I believe there's more to it than just doctrine or brain washing. I really believe that most of us, at some point (and some of us still) found the Watchtower attractive enough to join because it fulfilled something in us. We wanted to be right, or we needed something to make us feel we could be right, to feel we had made the right decision and back up our choices (or hand them to us). In a confusing world it's not the surprising that people want answers.
While you can approach it that way, religion itself is not supposed to be about critical thinking. It's not supposed to a scholastic exercise of the brain. It's supposed to offer something that transcends all of that. It's supposed to be beyond the reach of science and inexplicable and mysterious and comforting and (guess what, Watchtower) spiritual. Yes, there is study and, as I stated before, there are schools of critical thought, but in the end it's about giving up control, not gaining it, and getting "unspoken" answers and some sort of enlightenment you can't get from the certainty of something like scientific methodology.
But somehow, a lot of us, didn't find that satisfying. God, or religion, wasn't good enough for us. Because it supplies mysteries instead of answers, and faith in exchange for empirical evidence, it didn't supply what some us apparently wanted, and we were looking for some guarantee that what we were believing was "right" (and some enjoying the false feeling of being superior or smarter than others that it supplied)? Thus we may have wholeheartedly fell for and agreed in the canned Watchtower response: "Why belong to a religion if it’s not the right one?"
You come here or to some other board and you find people debating again, offering their latest set of convictions that they now claim ownership in exchange for what they gave up (or lost) from the Watchtower, and promote that with the same fervor, same zeal, and same approach as they did in the Watchtower. It's still the "I'm right" and "you're wrong" and "here is the long argument of proofs to prove it (so I hope you have an hour or two to spare)."
In other words, I don't always think the religion of the Jehovah's Witnesses is completely to blame. I think it's people who stay in that type of mindset, people who need to have everything marked to fit into boxes to neatly mark all things as "good" or "bad," "right" or "wrong." When some of us discover the Watchtower isn't "right," we then make the erroneous mistake that our current position is the "right" one, and then we are back to "preaching" and "declaring the good news" of this new 'kingdom' we've found. And it's not just religious either. How many "new" atheists who have left the JWs now "preach" their belief and go after religion exactly the way the Watchtower does.
We may not have moved on much at all. While the Watchtower is being dishonest, I think sometimes we forget that we were capable of making that mistake ourselves. We were among the dishonest, and we are therefore capable of being that now.
While I am sure this does not apply to everyone, and I am sure that if it does it might apply partially, in some cases, all the same I think the worst "doctrine" of all from the Watchtower is likely the one we may have had going in (which is why we still hold on to it). That doctrine is the need to compartmentalize because we refuse to live in the world like everyone else. Nobody has all the answers. No one had a guarantee that what they believe is 100% right. It's arrogant to think so, whether your theist or atheist.
We are tiny little specs on a tiny little globe spinning through an enormous universe that we can't possibly wrap our minds around. Of course we want to feel we have some control. The "controlling God" issue by "having the right doctrine" or "open mind" is just a symptom of this "doctrine."
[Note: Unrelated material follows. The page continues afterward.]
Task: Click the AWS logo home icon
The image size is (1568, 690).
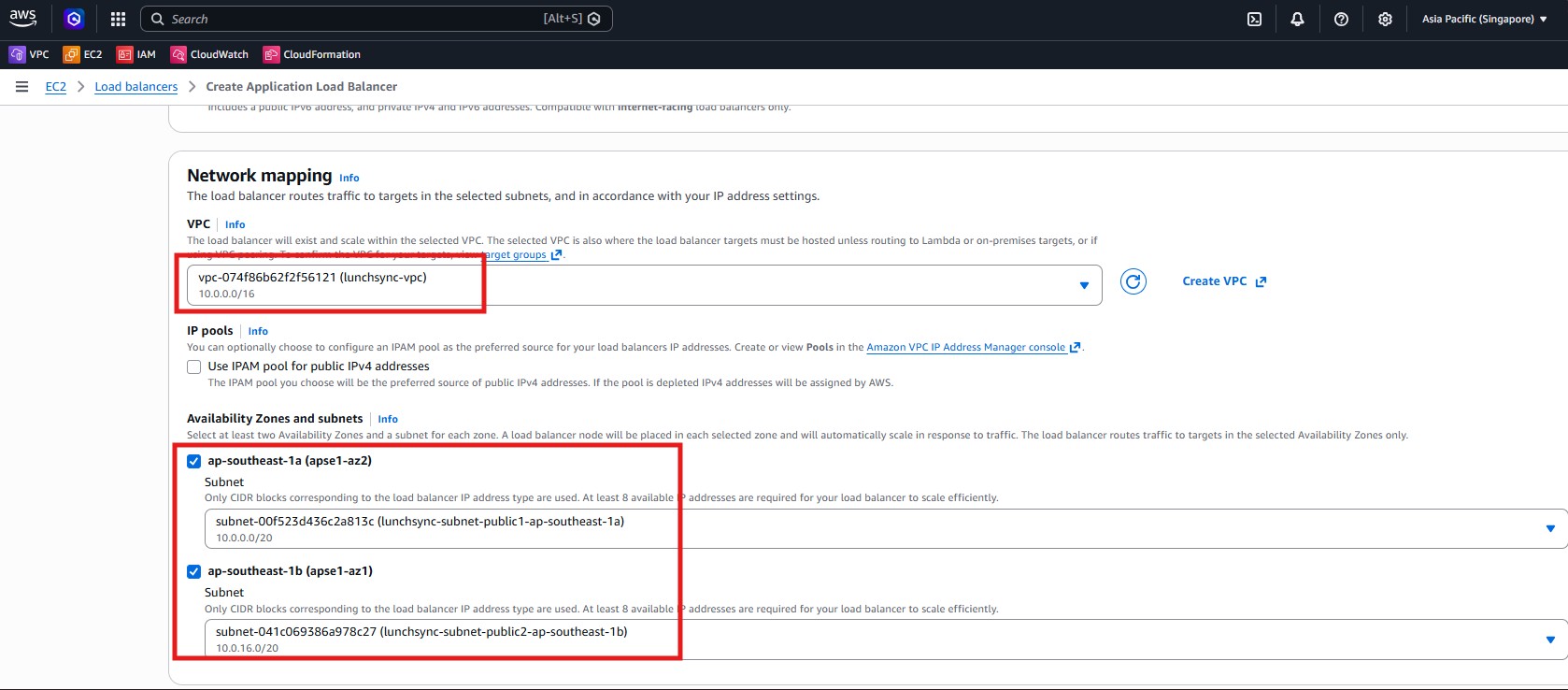Action: [x=22, y=19]
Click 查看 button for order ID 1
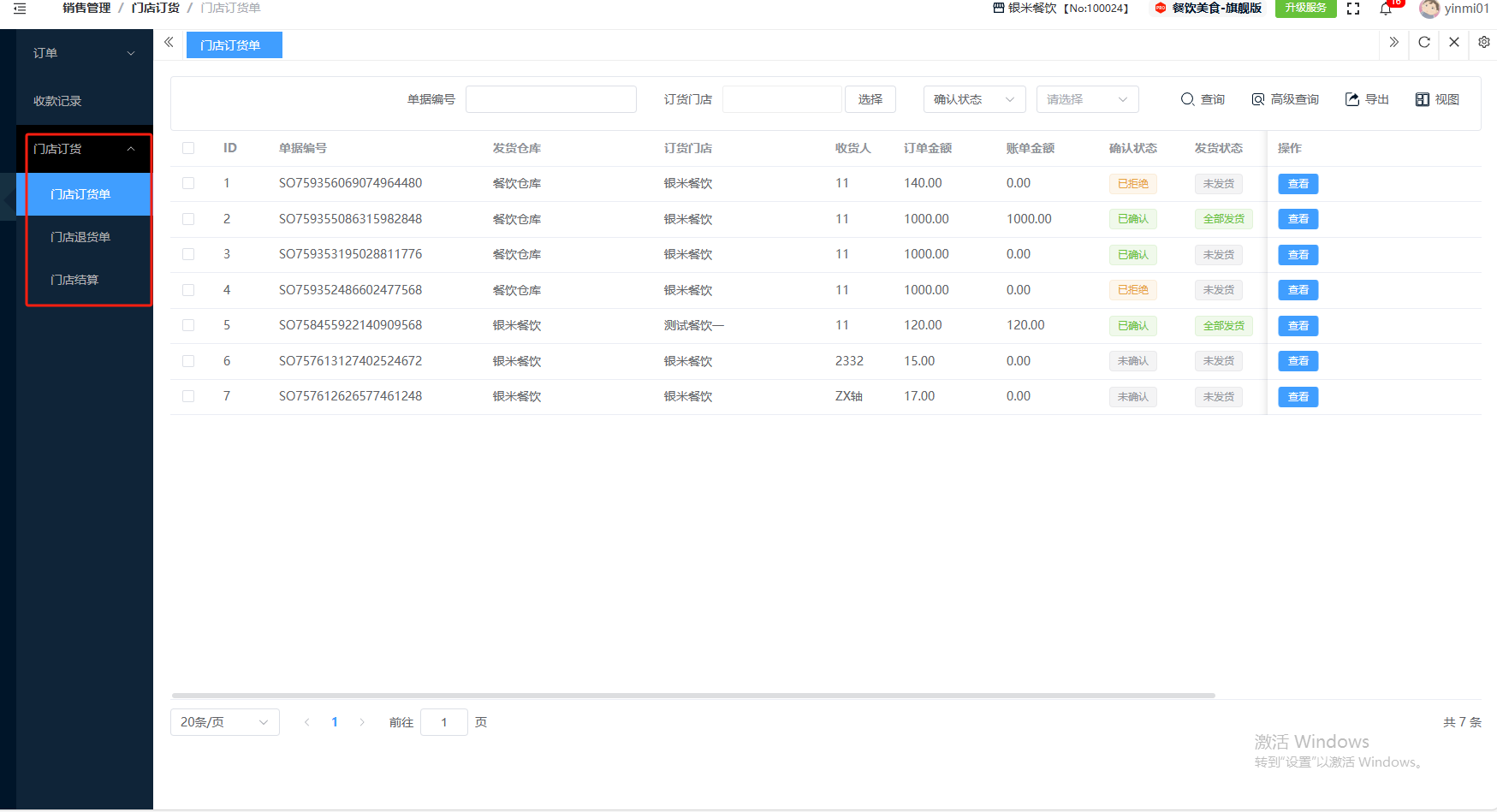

We need to grow up. When the end of our lives face us, religious or not, we will still be asking ourselves if our convictions are right. Steve Jobs, co-founder of Apple Inc., questioned his atheism as his days came to an end. I am sure it wasn't easy for Pope John Paul II either, and he was the Pope.
It isn't easy. We won't have all the answers. We aren't going to know everything. It is all a leap of faith. Instead of dividing ourselves into categories on the personal details, we should be realizing we are all on this branch hanging over the same watering hole, just waiting for our turn to come around when we have to jump in. There is no other branch, no other ending to this story, and instead of holding hands and helping each other take the plunge like we should be, we are up here arguing or ("stupid-er" yet) claiming we have the best understanding of what being on the branch means and what it will be like to jump into the lake (when in reality none of us have been on this branch before and have never been in the lake below).
We need to let go of ourselves and take each other's hands. No, not popular, and takes courage to do so. We fooled ourselves once when in the Watchtower thinking we had it all right. We are all capable of doing it again. So it's time to grow up, acknowledge where the Watchtower was wrong, realize no one gets all the answers now, and do the best we can, helping and appreciating one another along the way.
Doesn't mean there's not direction out there. Doesn't mean there isn't some truth to know or believe in. I'm just saying that it's the falsest of doctrines to believe you can have the truth, in its entirety, and that whatever we found to replace the Watchtower shouldn't be used for returning to our old "witnessing" ways (to both theists and atheists--and you agnostics too--no free rides to nobody). Blame the Watchtower for what wrong its done and doing, yes, but don't forget to take the blame and medicine we deserve for what we did while there (and still doing, if we are) to "sell our one and only Truth" to the public now.